Vous est-il arrivé quelque chose d’amusant au travail?
Il y a différentes situations qui prêtent à sourire. Certaines personnes, lorsqu’elles se trouvent en présence d’un aveugle, essaient par tous les moyens d’éviter les termes liés à la vue. Les phrases deviennent alors assez comiques. Dans ce cas, je me retiens de rire et interviens pour que les gens se détendent.
CITATION : “Honnêtement, je ne me suis jamais senti discriminé.”
Quelle a été votre motivation en tant qu’aveugle pour entrer en politique?
La passion. Les thèmes pour lesquels je me suis engagé dès ma jeunesse étaient le service civil qui n’existait pas à cette époque et la lutte contre les centrales nucléaires. Aujourd’hui, je peux dire que j’étais très visionnaire, car tout le monde reconnaît le service civil de nos jours. Et il me semble que l’énergie nucléaire compte nettement moins d’adhérents à l’heure actuelle, excepté quelques nostalgiques.
Et pour couronner votre carrière, vous avez voulu devenir membre du gouvernement tessinois?

CONSIGNES DE L'EXERCICE ->
A. Recopiez fidèlement le passage de l'entretien qui va de « La passion. Les » jusqu'à « du gouvernement tessinois? » inclus.
B. Indiquez, s'il vous plaît, les deux thèmes pour lesquels la personne interrogée dans l'entretien s'est engagée dès sa jeunesse.
Les données n'ont aucun rôle à jouer ici.

DONNÉES BRUTES ->
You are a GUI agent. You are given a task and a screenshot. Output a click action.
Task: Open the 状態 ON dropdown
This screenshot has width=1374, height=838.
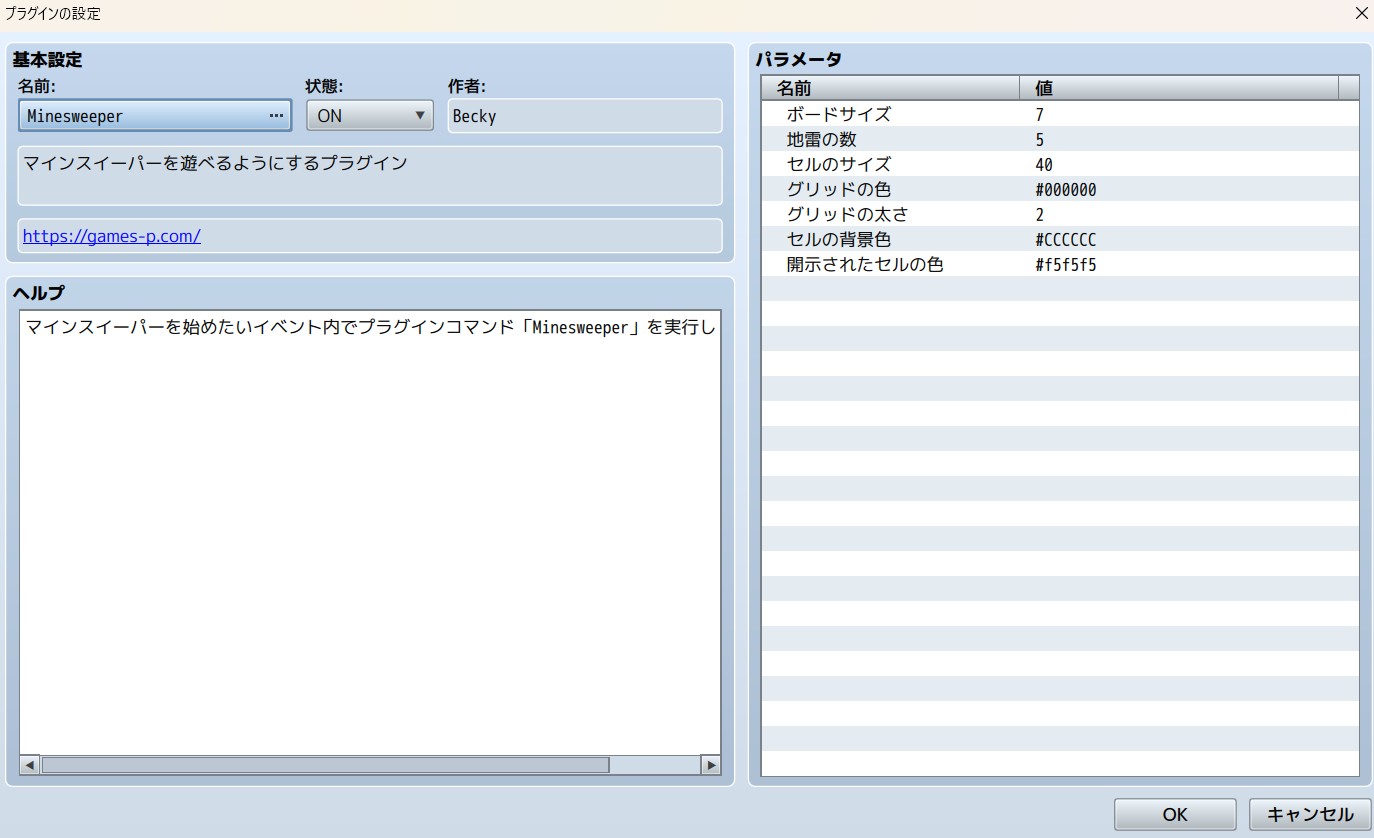coord(369,116)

RÉPONSES AUX CONSIGNES ->
A.
La passion. Les thèmes pour lesquels je me suis engagé dès ma jeunesse étaient le service civil qui n’existait pas à cette époque et la lutte contre les centrales nucléaires. Aujourd’hui, je peux dire que j’étais très visionnaire, car tout le monde reconnaît le service civil de nos jours. Et il me semble que l’énergie nucléaire compte nettement moins d’adhérents à l’heure actuelle, excepté quelques nostalgiques.
Et pour couronner votre carrière, vous avez voulu devenir membre du gouvernement tessinois?

B. Le service civil, qui n'existait pas à cette époque, et la lutte contre les centrales nucléaires.